Ed. note: Cross-posted from ITA's Tradeology blo g by Michael Masserman and Ashley Zuelke of the Office of Export Policy, Promotion & Strategy
Here’s a fact: the 100 largest metro areas in our country make up just 12 percent of land area—but they make up 65 percent of our population and 75 percent of our nation’s GDP. So when it comes to export growth, it should come as no surprise that metro areas are leading the way.
What may surprise you, is that 13 smaller metropolitan areas  across the U.S.—from Asheville, N.C., to Green Bay, Wisc., to Yakima, Wash.— for the first time joined the club of metropolitan markets that exported more than $1 billion in merchandise to the world. These metro areas exported  U.S. goods such as machinery, transportation equipment, and computer and electronic products which are in great demand all over the world.
The achievement of these thirteen metropolitan areas and recently released national data for 2011 metropolitan exports  confirms the historic progress we are making toward reaching the President’s National Export Initiative (NEI) goal of doubling U.S. exports by the end of 2014.The thirteen first-time members  of the $1 billion metro export club represent just one story the recent data tells.
Metropolitan exports increased nearly 40 percent since 2009 to total $1.31 trillion in 2011.
This significant increase in U.S. exports since 2009 contributes to our ongoing recovery from the worst economic crisis since the Great Depression.
The Detroit, Mich., metropolitan area exported $49.4 billion in 2011, registering for the first time above $49 billion since the 2007 pre-Recession level. Detroit was the fourth-largest export market in the U.S. in 2011, with its top export sectors including transportation equipment and machinery. In fact, at the national level, exports of motor vehicles and parts increased $51 billion, or 63 percent, between 2009 and 2011 and are still leading the way with $86.3 billion in exports through the first seven months of 2012—reflecting a vibrant and resurgent car and truck industry.

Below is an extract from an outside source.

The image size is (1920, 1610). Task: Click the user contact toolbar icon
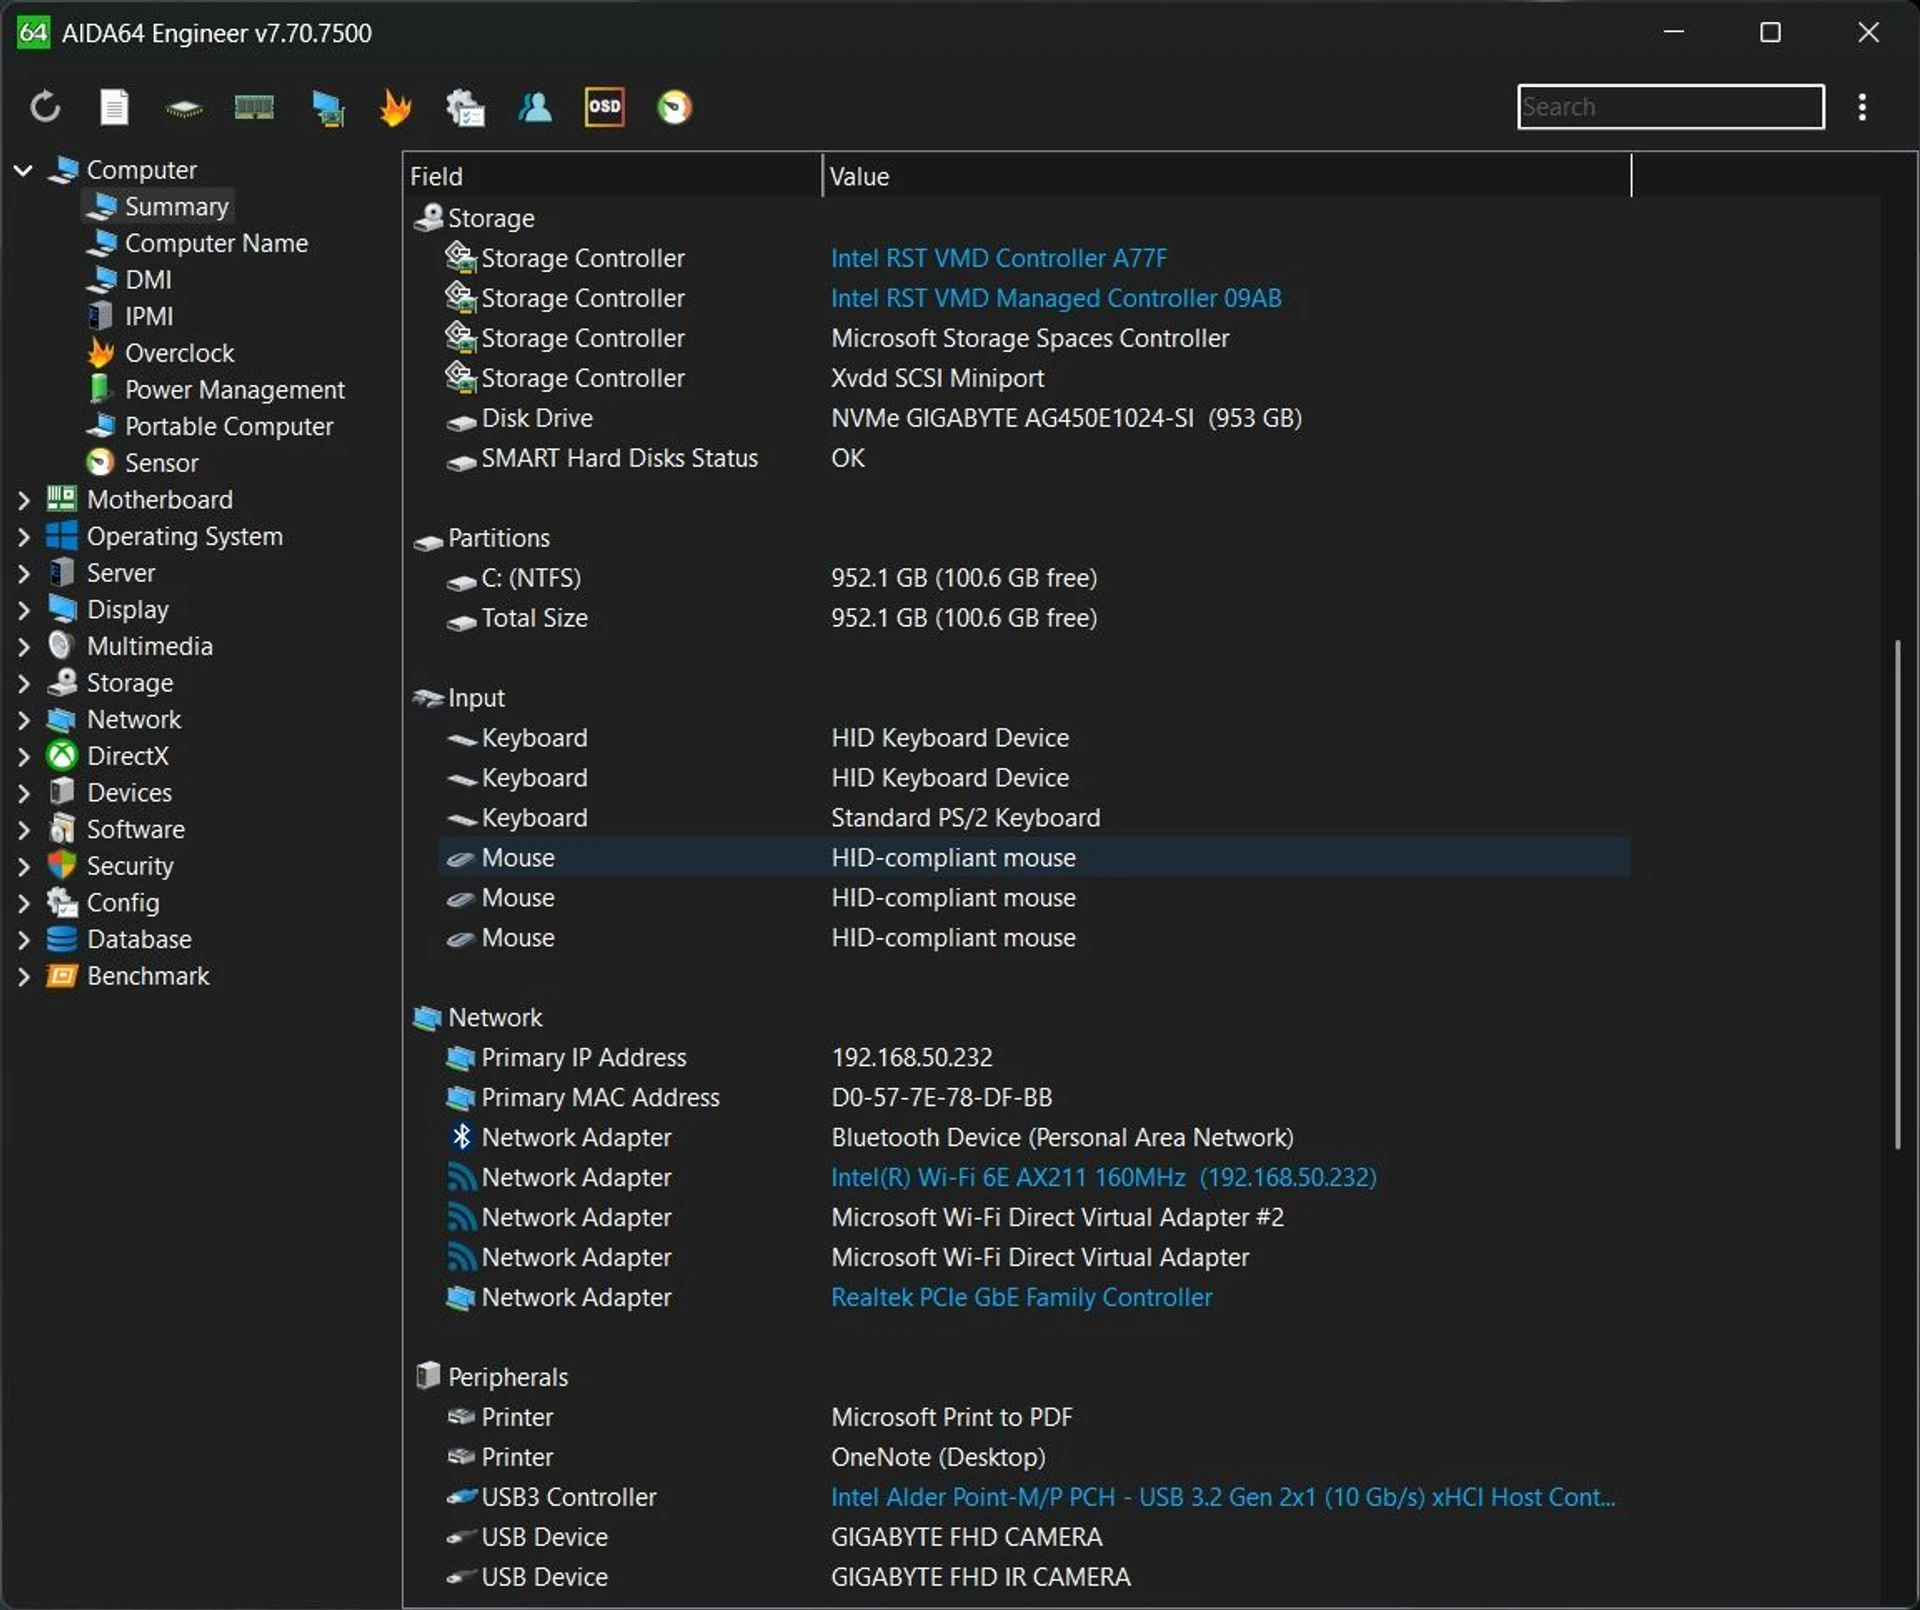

Los Angeles was the third-largest metropolitan export market in 2011, with $72.7 billion in exports. Los Angeles has also been a pilot city for the Metropolitan Export Initiative , a program that the Department of Commerce's International Trade Administration  has partnered with the Brookings Institution  to localize export policy and promotion efforts, and build a framework for long-term export growth.
These stories, and the ones throughout the country, reflect how metro areas drive our exports. Yet each community and metro has its own character, opportunities and needs.
Communities and metropolitan areas can leverage exports as an economic development tool. Each metro, even without a structured initiative, has the potential to organize local economic leaders, evaluate its own export assets and potential, and develop a plan  to make the most of that potential. Small businesses need to know that through exporting comes tremendous opportunity, and that there are federal resources in metro areas across our country, such as the local U.S. Export Assistance Centers  and Small Business Development Centers , that stand ready to help them with this.
Our Administration will do everything it can to help U.S. businesses succeed in the global marketplace so that next year we can see even more metros cross that $1 billion threshold.